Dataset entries

________

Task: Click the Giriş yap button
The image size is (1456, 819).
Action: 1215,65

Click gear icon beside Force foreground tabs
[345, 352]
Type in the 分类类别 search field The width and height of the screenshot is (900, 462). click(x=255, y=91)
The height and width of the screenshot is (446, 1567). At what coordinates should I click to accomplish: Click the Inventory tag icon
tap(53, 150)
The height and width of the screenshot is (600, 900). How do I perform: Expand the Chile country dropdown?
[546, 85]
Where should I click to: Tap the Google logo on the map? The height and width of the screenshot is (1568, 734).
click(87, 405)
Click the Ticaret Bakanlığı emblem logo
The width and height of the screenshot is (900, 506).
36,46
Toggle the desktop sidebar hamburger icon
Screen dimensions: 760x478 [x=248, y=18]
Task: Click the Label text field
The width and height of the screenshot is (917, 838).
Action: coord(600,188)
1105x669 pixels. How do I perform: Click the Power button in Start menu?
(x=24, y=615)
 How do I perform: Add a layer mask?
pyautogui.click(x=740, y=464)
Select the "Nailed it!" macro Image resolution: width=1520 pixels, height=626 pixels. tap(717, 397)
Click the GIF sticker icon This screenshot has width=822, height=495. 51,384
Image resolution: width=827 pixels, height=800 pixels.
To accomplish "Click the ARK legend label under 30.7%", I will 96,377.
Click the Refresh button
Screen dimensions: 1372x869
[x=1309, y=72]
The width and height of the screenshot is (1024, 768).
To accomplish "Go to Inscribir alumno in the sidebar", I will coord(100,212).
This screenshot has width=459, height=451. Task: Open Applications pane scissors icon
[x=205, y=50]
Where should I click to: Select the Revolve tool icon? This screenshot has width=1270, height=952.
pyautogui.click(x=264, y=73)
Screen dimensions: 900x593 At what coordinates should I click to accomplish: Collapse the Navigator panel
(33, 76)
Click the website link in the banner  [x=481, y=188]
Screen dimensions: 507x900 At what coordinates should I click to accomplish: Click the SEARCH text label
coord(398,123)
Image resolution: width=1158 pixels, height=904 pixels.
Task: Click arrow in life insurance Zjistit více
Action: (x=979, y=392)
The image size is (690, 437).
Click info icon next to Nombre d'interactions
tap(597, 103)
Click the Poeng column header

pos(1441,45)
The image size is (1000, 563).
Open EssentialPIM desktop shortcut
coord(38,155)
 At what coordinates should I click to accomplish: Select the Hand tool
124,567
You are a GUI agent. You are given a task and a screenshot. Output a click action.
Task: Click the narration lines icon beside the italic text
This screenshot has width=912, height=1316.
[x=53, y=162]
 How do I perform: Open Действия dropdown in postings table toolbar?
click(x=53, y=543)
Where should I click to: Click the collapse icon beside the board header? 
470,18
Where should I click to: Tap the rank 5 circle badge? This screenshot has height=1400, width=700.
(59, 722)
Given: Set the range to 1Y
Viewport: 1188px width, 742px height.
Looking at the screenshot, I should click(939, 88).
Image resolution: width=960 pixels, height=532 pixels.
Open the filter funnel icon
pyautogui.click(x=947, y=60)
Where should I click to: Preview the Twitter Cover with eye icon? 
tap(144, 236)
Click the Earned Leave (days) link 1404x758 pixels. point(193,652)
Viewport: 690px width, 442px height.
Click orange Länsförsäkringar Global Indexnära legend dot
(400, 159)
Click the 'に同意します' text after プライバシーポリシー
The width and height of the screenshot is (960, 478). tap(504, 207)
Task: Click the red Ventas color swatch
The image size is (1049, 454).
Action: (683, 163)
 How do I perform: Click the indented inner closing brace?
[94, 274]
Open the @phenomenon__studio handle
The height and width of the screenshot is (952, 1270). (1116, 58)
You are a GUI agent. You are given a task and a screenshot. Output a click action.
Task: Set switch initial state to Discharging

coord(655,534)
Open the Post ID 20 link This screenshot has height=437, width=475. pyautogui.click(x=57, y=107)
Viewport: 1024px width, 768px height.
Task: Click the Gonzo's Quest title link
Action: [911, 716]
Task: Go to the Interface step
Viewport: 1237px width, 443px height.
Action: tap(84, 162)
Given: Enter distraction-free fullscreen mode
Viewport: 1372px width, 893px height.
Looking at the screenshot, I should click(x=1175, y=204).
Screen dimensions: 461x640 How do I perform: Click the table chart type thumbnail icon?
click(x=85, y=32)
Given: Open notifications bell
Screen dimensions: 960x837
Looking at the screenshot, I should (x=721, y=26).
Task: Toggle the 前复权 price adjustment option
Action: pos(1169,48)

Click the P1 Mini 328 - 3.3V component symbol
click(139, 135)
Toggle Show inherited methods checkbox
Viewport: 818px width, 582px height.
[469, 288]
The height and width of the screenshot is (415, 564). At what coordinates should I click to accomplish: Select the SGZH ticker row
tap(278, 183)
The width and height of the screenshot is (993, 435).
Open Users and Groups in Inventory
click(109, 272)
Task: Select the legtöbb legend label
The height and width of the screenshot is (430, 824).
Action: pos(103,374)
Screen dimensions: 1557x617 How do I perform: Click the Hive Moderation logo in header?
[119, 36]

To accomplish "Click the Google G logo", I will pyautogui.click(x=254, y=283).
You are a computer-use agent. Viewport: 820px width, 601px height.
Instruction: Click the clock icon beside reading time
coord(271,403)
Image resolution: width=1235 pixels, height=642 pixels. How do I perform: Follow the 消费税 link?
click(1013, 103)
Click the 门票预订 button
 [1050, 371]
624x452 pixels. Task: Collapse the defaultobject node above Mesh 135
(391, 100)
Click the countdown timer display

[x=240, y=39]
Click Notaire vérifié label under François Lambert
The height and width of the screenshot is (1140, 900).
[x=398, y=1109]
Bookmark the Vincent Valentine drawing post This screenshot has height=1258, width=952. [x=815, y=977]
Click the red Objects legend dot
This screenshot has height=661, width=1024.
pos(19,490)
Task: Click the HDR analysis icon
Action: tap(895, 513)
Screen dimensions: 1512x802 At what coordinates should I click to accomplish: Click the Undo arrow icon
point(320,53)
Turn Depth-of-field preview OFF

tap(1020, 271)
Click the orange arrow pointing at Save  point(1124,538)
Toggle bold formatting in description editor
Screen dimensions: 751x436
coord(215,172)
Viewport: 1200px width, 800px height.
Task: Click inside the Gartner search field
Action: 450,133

________

-- WHAT THE EXERCISE ASKS --
Please reproduce all of the entries exactly as they stand.

-- THE COMPLETED TASK --
Task: Click the Giriş yap button
The image size is (1456, 819).
Action: 1215,65

Click gear icon beside Force foreground tabs
[345, 352]
Type in the 分类类别 search field The width and height of the screenshot is (900, 462). click(x=255, y=91)
The height and width of the screenshot is (446, 1567). At what coordinates should I click to accomplish: Click the Inventory tag icon
tap(53, 150)
The height and width of the screenshot is (600, 900). How do I perform: Expand the Chile country dropdown?
[546, 85]
Where should I click to: Tap the Google logo on the map? The height and width of the screenshot is (1568, 734).
click(87, 405)
Click the Ticaret Bakanlığı emblem logo
The width and height of the screenshot is (900, 506).
36,46
Toggle the desktop sidebar hamburger icon
Screen dimensions: 760x478 [x=248, y=18]
Task: Click the Label text field
The width and height of the screenshot is (917, 838).
Action: coord(600,188)
1105x669 pixels. How do I perform: Click the Power button in Start menu?
(x=24, y=615)
 How do I perform: Add a layer mask?
pyautogui.click(x=740, y=464)
Select the "Nailed it!" macro Image resolution: width=1520 pixels, height=626 pixels. tap(717, 397)
Click the GIF sticker icon This screenshot has width=822, height=495. 51,384
Image resolution: width=827 pixels, height=800 pixels.
To accomplish "Click the ARK legend label under 30.7%", I will 96,377.
Click the Refresh button
Screen dimensions: 1372x869
[x=1309, y=72]
The width and height of the screenshot is (1024, 768).
To accomplish "Go to Inscribir alumno in the sidebar", I will coord(100,212).
This screenshot has width=459, height=451. Task: Open Applications pane scissors icon
[x=205, y=50]
Where should I click to: Select the Revolve tool icon? This screenshot has width=1270, height=952.
pyautogui.click(x=264, y=73)
Screen dimensions: 900x593 At what coordinates should I click to accomplish: Collapse the Navigator panel
(33, 76)
Click the website link in the banner  [x=481, y=188]
Screen dimensions: 507x900 At what coordinates should I click to accomplish: Click the SEARCH text label
coord(398,123)
Image resolution: width=1158 pixels, height=904 pixels.
Task: Click arrow in life insurance Zjistit více
Action: (x=979, y=392)
The image size is (690, 437).
Click info icon next to Nombre d'interactions
tap(597, 103)
Click the Poeng column header

pos(1441,45)
The image size is (1000, 563).
Open EssentialPIM desktop shortcut
coord(38,155)
 At what coordinates should I click to accomplish: Select the Hand tool
124,567
You are a GUI agent. You are given a task and a screenshot. Output a click action.
Task: Click the narration lines icon beside the italic text
This screenshot has width=912, height=1316.
[x=53, y=162]
 How do I perform: Open Действия dropdown in postings table toolbar?
click(x=53, y=543)
Where should I click to: Click the collapse icon beside the board header? 
470,18
Where should I click to: Tap the rank 5 circle badge? This screenshot has height=1400, width=700.
(59, 722)
Given: Set the range to 1Y
Viewport: 1188px width, 742px height.
Looking at the screenshot, I should click(939, 88).
Image resolution: width=960 pixels, height=532 pixels.
Open the filter funnel icon
pyautogui.click(x=947, y=60)
Where should I click to: Preview the Twitter Cover with eye icon? 
tap(144, 236)
Click the Earned Leave (days) link 1404x758 pixels. point(193,652)
Viewport: 690px width, 442px height.
Click orange Länsförsäkringar Global Indexnära legend dot
(400, 159)
Click the 'に同意します' text after プライバシーポリシー
The width and height of the screenshot is (960, 478). tap(504, 207)
Task: Click the red Ventas color swatch
The image size is (1049, 454).
Action: (683, 163)
 How do I perform: Click the indented inner closing brace?
[94, 274]
Open the @phenomenon__studio handle
The height and width of the screenshot is (952, 1270). (1116, 58)
You are a GUI agent. You are given a task and a screenshot. Output a click action.
Task: Set switch initial state to Discharging

coord(655,534)
Open the Post ID 20 link This screenshot has height=437, width=475. pyautogui.click(x=57, y=107)
Viewport: 1024px width, 768px height.
Task: Click the Gonzo's Quest title link
Action: [911, 716]
Task: Go to the Interface step
Viewport: 1237px width, 443px height.
Action: tap(84, 162)
Given: Enter distraction-free fullscreen mode
Viewport: 1372px width, 893px height.
Looking at the screenshot, I should click(x=1175, y=204).
Screen dimensions: 461x640 How do I perform: Click the table chart type thumbnail icon?
click(x=85, y=32)
Given: Open notifications bell
Screen dimensions: 960x837
Looking at the screenshot, I should (x=721, y=26).
Task: Toggle the 前复权 price adjustment option
Action: pos(1169,48)

Click the P1 Mini 328 - 3.3V component symbol
click(139, 135)
Toggle Show inherited methods checkbox
Viewport: 818px width, 582px height.
[469, 288]
The height and width of the screenshot is (415, 564). At what coordinates should I click to accomplish: Select the SGZH ticker row
tap(278, 183)
The width and height of the screenshot is (993, 435).
Open Users and Groups in Inventory
click(109, 272)
Task: Select the legtöbb legend label
The height and width of the screenshot is (430, 824).
Action: pos(103,374)
Screen dimensions: 1557x617 How do I perform: Click the Hive Moderation logo in header?
[119, 36]

To accomplish "Click the Google G logo", I will pyautogui.click(x=254, y=283).
You are a computer-use agent. Viewport: 820px width, 601px height.
Instruction: Click the clock icon beside reading time
coord(271,403)
Image resolution: width=1235 pixels, height=642 pixels. How do I perform: Follow the 消费税 link?
click(1013, 103)
Click the 门票预订 button
 [1050, 371]
624x452 pixels. Task: Collapse the defaultobject node above Mesh 135
(391, 100)
Click the countdown timer display

[x=240, y=39]
Click Notaire vérifié label under François Lambert
The height and width of the screenshot is (1140, 900).
[x=398, y=1109]
Bookmark the Vincent Valentine drawing post This screenshot has height=1258, width=952. [x=815, y=977]
Click the red Objects legend dot
This screenshot has height=661, width=1024.
pos(19,490)
Task: Click the HDR analysis icon
Action: tap(895, 513)
Screen dimensions: 1512x802 At what coordinates should I click to accomplish: Click the Undo arrow icon
point(320,53)
Turn Depth-of-field preview OFF

tap(1020, 271)
Click the orange arrow pointing at Save  point(1124,538)
Toggle bold formatting in description editor
Screen dimensions: 751x436
coord(215,172)
Viewport: 1200px width, 800px height.
Task: Click inside the Gartner search field
Action: 450,133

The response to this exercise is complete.